On 07/14/2011 12:59 PM, Dave Fisher wrote:
I'm top posting - sorry about that. Let's summarized some facts.

- The Apache Way requires a certain process. Commit then Review  OR
Review the Commit. This is essential project governance.

- The approach I outlined is admittedly like what a code developer
would do. It is command line and text oriented.

- The openoffice.org project at Sun/Oracle has more sub-projects than
the Apache Software Foundation has projects.

yeah...well... :/


-There was a model for this in Apache - the Apache Jakarta project -
and the trend here which looks almost done is to make subprojects
into TLP (Apache POI was one) or retire them. Governance became
difficult in Jakarta.

sorry...what's "TLP"


- To do as you suggest and give certain developers limited access to
parts of the website is a good one, but the governance of that would
need to match the Apache Way.

I think that there are four to-dos.

(1) Get the existing svn website repository into the project's svn. I
think we should just export it all and then add to the project. The
move from cvs to svn in kenai has apparently lost all prior history.
Do we care? If exports are fine then we can proceed.

(2) Figure out how the current is converted and processed into pages
in the project site. The method I described should be sufficient.

I'll look at your post again. I know a little bit about current processing, but really, since the move to kenai, not much.


(3) Determine how to put a front-end on this. If the Apache CMS
bookmarklet is close enough to the current workflow perhaps we can
figure out how make it work for non-commmitters. To make it submit
patches to JIRA/bugzilla.

Well I spent this am looking at the CMS info that's out there, and without actual access right now, I really couldn't determine much about capabilities.


(4) Discuss what a sub-project model for Apache OpenOffice.org would
be like, but very slowly. We definitely would need to have a high bar
and we'll need to get used to working with each other. There will
certainly need to be a sufficient number of PPMC members that can
govern a sub-project.

I understand

 For the foreign language projects this may
require three people on the PPMC fluent enough to know that the ASF
is not publishing improper content and willing to oversee that
content.

hmmm...OK. Personally, I don't have any idea how difficult this would be.


Regards, Dave

Thanks for the additional thoughts/information.


On Jul 14, 2011, at 11:43 AM, Kay Schenk wrote:



On 07/13/2011 10:17 PM, Arthur Buijs wrote:
On 07/14/2011 01:25 AM, Kay Schenk wrote:
On 07/08/2011 01:39 PM, Dave Fisher wrote:

(5) When the contributor has updated content ready then they
can proceed by according to (a) Non-committer - submit an svn
diff as a patch. (b) Committer - perform an svn commit which
triggers an actual staging build.

OK, I, personally am still not thrilled about this approach. I
think before deciding anything, maybe someone can give us a
count of actual "content developers/admins/software developers"
on the existing kenai site -- this would be folks with direct
"update/committer" rights in the existing environment to see if
we can get a breakdown of what there is now at the
openoffice.org and some idea of how it's being maintained.
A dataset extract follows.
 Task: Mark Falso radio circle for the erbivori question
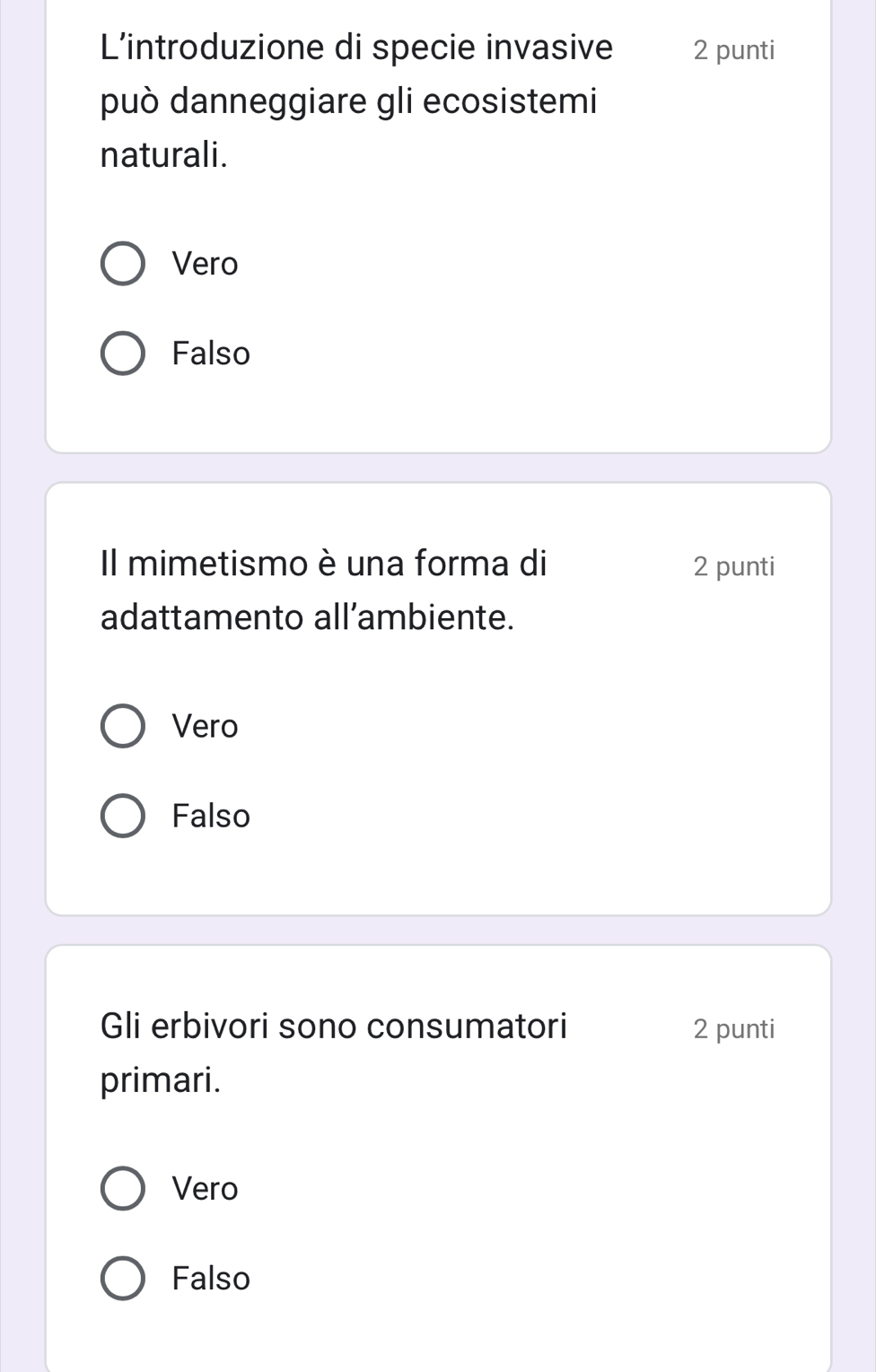tap(122, 1279)
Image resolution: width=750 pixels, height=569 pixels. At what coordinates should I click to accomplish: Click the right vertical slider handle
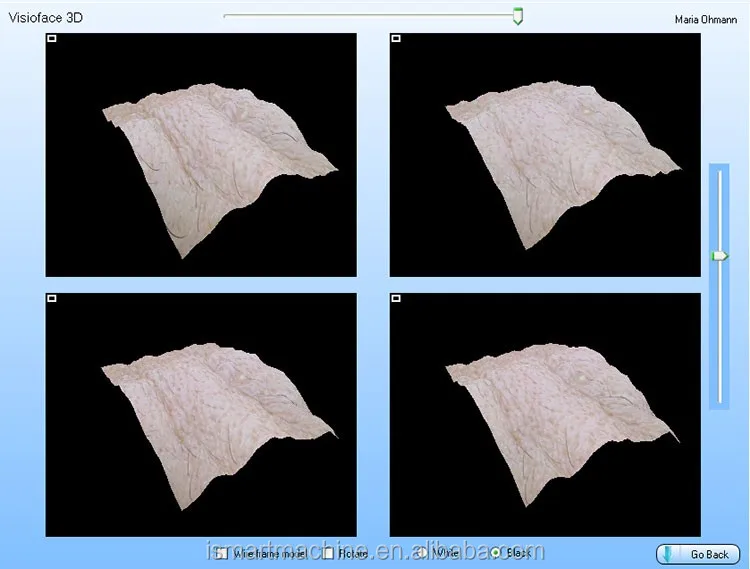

I'll be happy to contact the kenai admins and see what I can
find out.

If there was some way to use an alternate "something" to
maintain the "user facing" site, this would be MUCH better.
Right now, I'm looking at the "es" project on openoffice.org.
There are 13 (out of 347 "es" members) users with development
access to this (web) site. These folks have basically been
working in this and only this realm. It would be optimal to
have some facility where these same folks, should they choose
to join say via an Apache wiki account or other mechanism,
would be given the SAME access as they have on the new
production environment without a lot of complication.

Please explain what you mean by new production environment in the
last sentence and how much more complicated it would be.

This applies to the OpenOffice.org website, nothing more.

Currently, the roles of "content developer"/"software developer"
have direct (was cvs, now svn access) to the area for their
designated sub-project. Not being familiar with kenai, I don't know
details of how this is controlled but I can certainly find out.

In the "new production environment", i.e. wherever the New
OpenoOffic.org "user facing web site" will exist -- initially there
was a suggestion to put this  as oru current incubator site --

http://incubator.apache.org/openofficeorg/

if I'm not mistaken.

That new area requires an Apache committer status for direct
access.

Dave's process regarding regarding a local test area for
contributors on their own box, making changes and then submitting
them for actual incorporation (if I'm understanding this correctly)
is WAY more complicated than the existing contributors are used to
dealing with, or would want to IMO. My point is the current
"content developer" community is apparently regarded as trustworthy
in their particular realms.

Could the "user facing" web area be built using something like
Apache Cocoon (which frankly I know nothing about) or somehow
set-up sub-developer regions on the existing project so folks could
get commit rights but only on certain areas and use the GUI tool,
which would be optimal.


--
------------------------------------------------------------------------


MzK

"An old horse for a long hard road, a young pony for a quick
ride". -- Unknown


--
------------------------------------------------------------------------
MzK

"An old horse for a long hard road, a young pony for a quick ride".